私たちは負けたんだ、とふとモノは理解した。あんな武器を持ち出されては、勝てるわけがない。
「戦の話は分かった。抵抗はしない。皆にも、そう伝えよう。だが」
モノ達の長は、独特の話術で続けた。細い目は、じっと相手の仮面を見つめている。
「おまえは、まだ大事な話をしていない。重要な話ほど、後にしたくなるのは分かる。おとぎ話の子供は言ったそうだ。取引は、相手のためにあえて転ぶことだと。先に転ぶのが嫌なのだろう?」
白狼族の長は手を振った。
「分かっている。戦いの後の習わし、つまり、戦利品の話だろう」
モノは気が気ではなかった。村には、十年以上いる。でも小競り合いはあっても、集落に乗り込まれるような戦争は数えるほどしかない。おまけに、負けるのは初めてだった。
略奪。奴隷。何を命じられてもおかしくない。
(ど、どうしよう……!)
村の平穏は、完全に踏みにじられていた。
「それは、この者から説明しよう」
涼しげな金属音が鳴った。広場の奥の白狼族が、一斉に動いて、道を開けた。太鼓の音も止んで、広場が静まり返る。

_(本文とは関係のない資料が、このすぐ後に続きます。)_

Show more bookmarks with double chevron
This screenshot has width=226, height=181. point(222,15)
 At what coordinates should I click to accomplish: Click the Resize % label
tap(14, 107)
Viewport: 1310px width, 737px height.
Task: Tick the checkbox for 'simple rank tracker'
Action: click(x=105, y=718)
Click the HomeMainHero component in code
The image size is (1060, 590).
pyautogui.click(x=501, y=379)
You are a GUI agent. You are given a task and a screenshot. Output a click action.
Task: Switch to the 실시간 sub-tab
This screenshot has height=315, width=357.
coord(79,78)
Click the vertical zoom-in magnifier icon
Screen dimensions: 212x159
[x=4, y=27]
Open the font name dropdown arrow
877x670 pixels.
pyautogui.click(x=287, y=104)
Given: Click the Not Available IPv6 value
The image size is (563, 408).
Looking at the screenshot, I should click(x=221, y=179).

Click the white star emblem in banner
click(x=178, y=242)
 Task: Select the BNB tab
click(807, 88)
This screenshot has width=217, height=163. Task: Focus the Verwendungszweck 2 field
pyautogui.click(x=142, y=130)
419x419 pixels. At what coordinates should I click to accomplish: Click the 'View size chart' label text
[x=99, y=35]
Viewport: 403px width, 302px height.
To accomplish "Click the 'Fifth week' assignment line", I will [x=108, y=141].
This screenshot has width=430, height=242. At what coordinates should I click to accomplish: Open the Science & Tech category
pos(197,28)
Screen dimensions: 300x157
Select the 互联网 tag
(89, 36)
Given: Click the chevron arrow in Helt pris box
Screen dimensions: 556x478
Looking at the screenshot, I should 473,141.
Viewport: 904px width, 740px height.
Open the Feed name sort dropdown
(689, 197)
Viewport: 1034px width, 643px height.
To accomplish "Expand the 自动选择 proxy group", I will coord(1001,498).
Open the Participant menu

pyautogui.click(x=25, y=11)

誰かが歩いてくる。モノはその純白の装束に、目を奪われた。
「みなさま、ごきげんよう」
人物は両手をちょっとだけ広げて、腰を折った。
全身を包むローブに、背の高い帽子を被っている。巨体だ。顔つきも厳めしい。だが、目だけは柔和な弧を描いていた。
広場全体が、呆気にとられていた。
「マクシミリアンと申します。宣教師として、この狼の民の方々に、愛と秩序を説いております」
とつとつとした声なのだが、不思議とよく届いた。神官だ、と広場の誰かが囁く。
(神官?)
モノは記憶を辿る。大陸では、島とは違う教えが信じられているらしい。その教えを広めたり、教えに基づいて様々な儀式を行う人を、神官と呼ぶ。オネの教育のおかげで、そこまでの知識はあった。
純白の装束に、高い帽子。教えられた通りの格好だ。
「心配をしておりました。しかし、大事に至る前で、なによりでございました」
「何の話をしている?」
モノ達の長が訪ねた。焦らすような話術では、この神官もなかなかのものだ。
「もう、分かっておいででしょう」
マクシミリアンは悲しそうに首を振った。
「あなた方に、不穏な噂がありました。狼の民を、再び攻撃する。そしてこの島を平定した後には、大陸へも侵攻する予定、だと」
広場にざわめきが満ちた。
驚きと困惑。そして、怒り。
「言いがかりだ」
長が一族の全てを代弁した。
「そんなつもりはない。おまえ達は、どうやら悪霊の声を聞いたようだな」
「確かな情報です。悪霊などと」
マクシミリアンは、極彩色の仮面達と、目配せを交わした。
くぐもった笑い。思わず出て行って、声をあげたくなるくらい、嫌な笑い方だった。
「さて、とはいえ、もう争いの心配はありません。要求は、私から」
マクシミリアンは息を吸った。
「この村に、古い友人の血縁がおりまして。彼女を、このような危険な集落から引き取りたい」
モノははっとした。脇の下で、オットーのネズミも息を呑むのが感じられた。
「シモーネ・モノリス・フォン・デア・フリューゲル殿です! 彼女を、この集落から連れ帰らせていただきたい」
モノは気づくと、土の天井を思い切り掴んでいた。日差しが首筋に痛い。でも、体は冷え切っていた。
なんで、今?
なんで、私を?
答えのない疑問が、胸を覆い尽くす。
(お父様が、亡くなったから?)
すべては、あの文が発端なような気がした。
(放っておいてよ)
それがモノの偽らざる本音だった。
「出て行くな、モノリス」
ネズミは言った。
『モノ』という島での呼ばれ方は、本名の『モノリス』という部分を縮めたものだった。島で呼ばれやすい名前を、生家の母親が敢えて名前に混ぜたのだ。
「絶対にダメだ」
「ど、どうして」
「あいつは危ない。危険だ。君の力じゃ、どうしようもないんだ」
堪える言葉だった。今更指図されたことも、モノの癇に障った。背後に何があろうと、これはまだ、島の問題なのだ。
「どうした、早く娘を出せ!」
白狼族の長が、声を張った。大砲を見やり、肩を揺らす。
「出さねば、今度は人を壊すぞ?」
そう言って、白狼族の長は人混みから娘を連れ出した。モノも知っている子だった。さっき狩りの帰りに、モノと会ったばかりの友達だった。
乱暴な手つきで耳を掴まれ、目じりには涙が溜まっていた。
かっと胸が熱くなる。
(私がなんとかしなきゃ)
覚悟は決まった。ここで逃げたら、きっと絶対後悔する。モノは行動の女だった。